● Exercise goal: Rewrite the text of each item below, replacing every occurrence of "Open" with "Expand" and leaving everything else unchanged. Omit the pictures from your answer.

** start Exercise input **

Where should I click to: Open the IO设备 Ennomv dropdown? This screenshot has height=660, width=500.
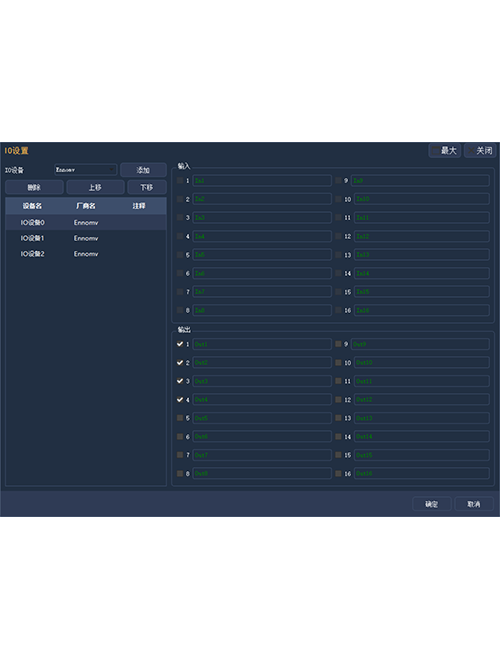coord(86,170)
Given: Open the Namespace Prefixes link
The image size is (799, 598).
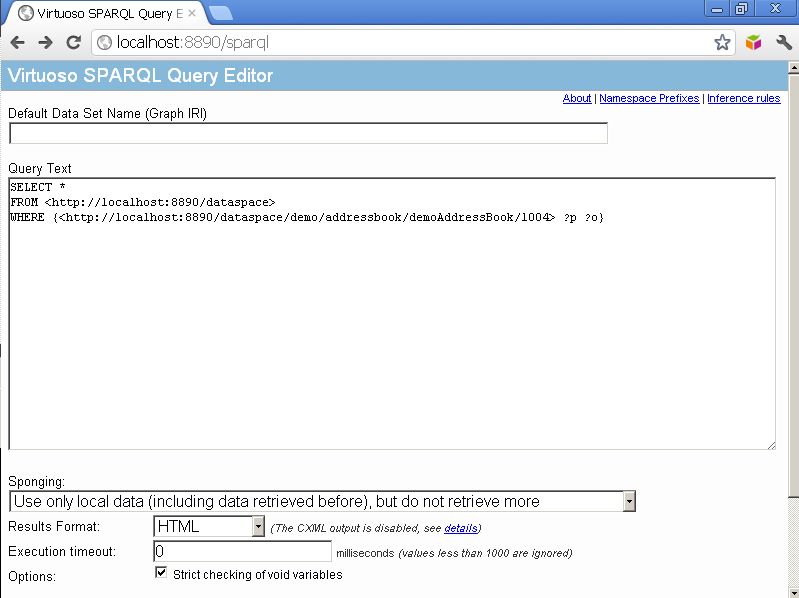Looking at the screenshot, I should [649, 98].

** end Exercise input **

● Answer below:
Where should I click to: Expand the IO设备 Ennomv dropdown? This screenshot has height=660, width=500.
coord(86,170)
Given: Expand the Namespace Prefixes link
The image size is (799, 598).
Looking at the screenshot, I should [649, 98].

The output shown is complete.